Il reprendra des études durant l’année scolaire 1983-1984, un double cursus qui lui permet d’obtenir un diplôme de l’Institut International d’Administration Publique (IIAP) et un DESS « Droit des Organisations internationales ». D’une manière générale, Soulaimana n’a cessé d’apprendre et de se former jusqu’à très récemment, ce qui est la marque d’un érudit.
Fonctionnaire de l’État
En 1981, il décide de rentrer au pays et il entre alors comme fonctionnaire au Ministère des Affaires étrangères. L’année suivante, il devient même Directeur de la Coopération, poste qu’il occupe jusqu’en 1984, année de la disparition de son père. Le président Ahmed Abdallah l’intègre à la présidence, comme attaché du cabinet présidentiel. En 1986, il devient même le chef du cabinet et le reste jusqu’à la mort d’Ahmed Abdallah.
En janvier 1990, il devient simple professeur de français au lycée de Moroni, avant d’occuper un poste de conseiller technique au ministère de l’Éducation nationale de 1992 à 1993.
En 1993, il est nommé Directeur exécutif national du Fonds d’Appui au Développement Communautaire (FADC) à Moroni.
Écarté par le coup d’État de 1999
En 1997, avec l’éclatement de la crise séparatiste à Anjouan, il se rapproche de l’opposant Abbas Djoussouf. Le lien s’approfondit lorsque ce dernier devient Premier ministre, après la mort du président Taki. Après le coup d’État du colonel Azali en avril 1999, Soulaimana est donc marginalisé du fait de sa proximité avec Abbas Djoussouf et il doit quitter le poste de Directeur de la FADC dès le mois de juillet 1999.
Il retourne donc en France et retrouve un poste chez France Telecom et Orange. Il y demeure jusqu’en 2007, date à laquelle le président Sambi le nomme Ambassadeur des Comores à Paris.
Ambassadeur des Comores à Paris
Il ne reste en place que deux ans et officiellement, il démissionne à cause de divergences avec le gouvernement du président Sambi. Il retourne en 2009 à son poste chez Orange.

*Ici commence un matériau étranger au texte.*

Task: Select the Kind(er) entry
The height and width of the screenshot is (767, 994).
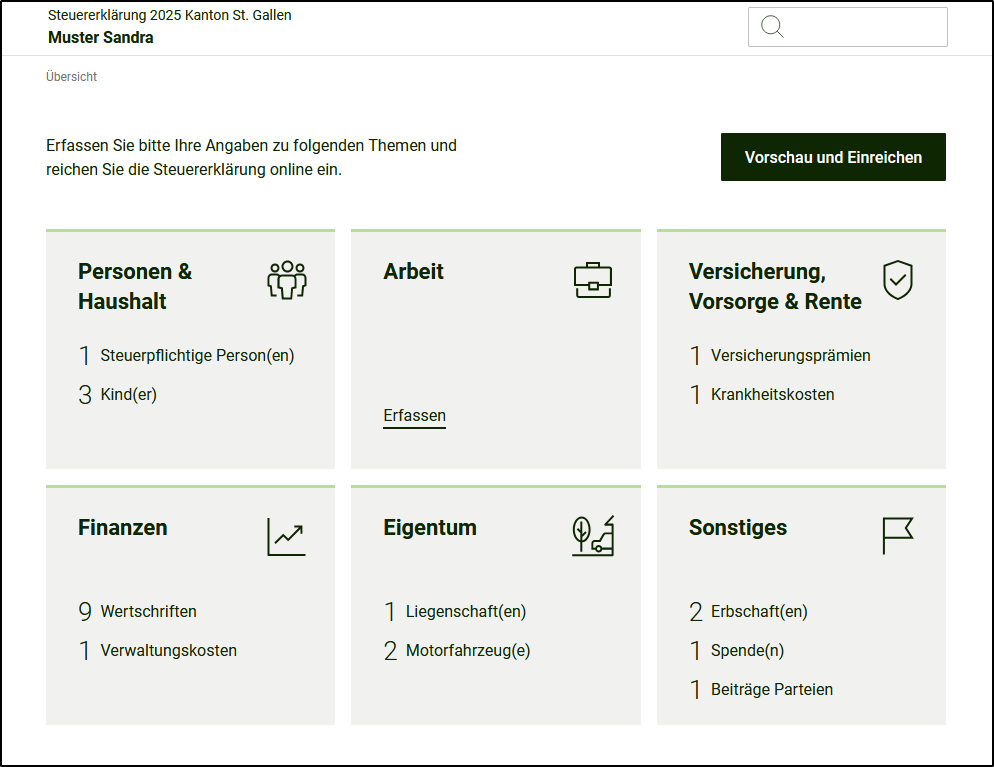Action: pos(129,394)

Huit ans plus tard, en août 2017, alors qu’il est un jeune retraité en France, le président Azali, le rappelle au poste d’Ambassadeur des Comores à Paris. Comme entre 2007 et 2009, il fait face à une certaine radicalisation de la diaspora comorienne en France contre Azali à partir de 2018. L’Ambassade est même occupée par des jeunes le 28 mars et il ne peut suivre la volonté du gouvernement pour inverser le mouvement malgré des initiatives prises dans la diaspora, surtout à Marseille. Les autorités comoriennes en visite en France sont régulièrement chahutées par le mouvement Daula ya Haki (« État de droit »).
Malgré cela, l’Ambassadeur Soulaimana Mohamed Ahmed a mis au service du gouvernement Azali les nombreux contacts qu’il avait en France. Il a réussi à installer un consulat à Marseille, un projet attendu depuis longtemps par la diaspora. Il a également facilité l’organisation de la conférence des bailleurs en faveur des Comores.
Dans les communiqués officiels deux mots reviennent souvent « diplomate chevronné », traduisant l’expérience de Soulaimana Mohamed Ahmed. Le ralliement de cet humaniste à un gouvernement décrié pour son déficit de démocratie, de justice et les tortures dénoncées par l’ONU avait toutefois surpris et déçu plusieurs de ses amis.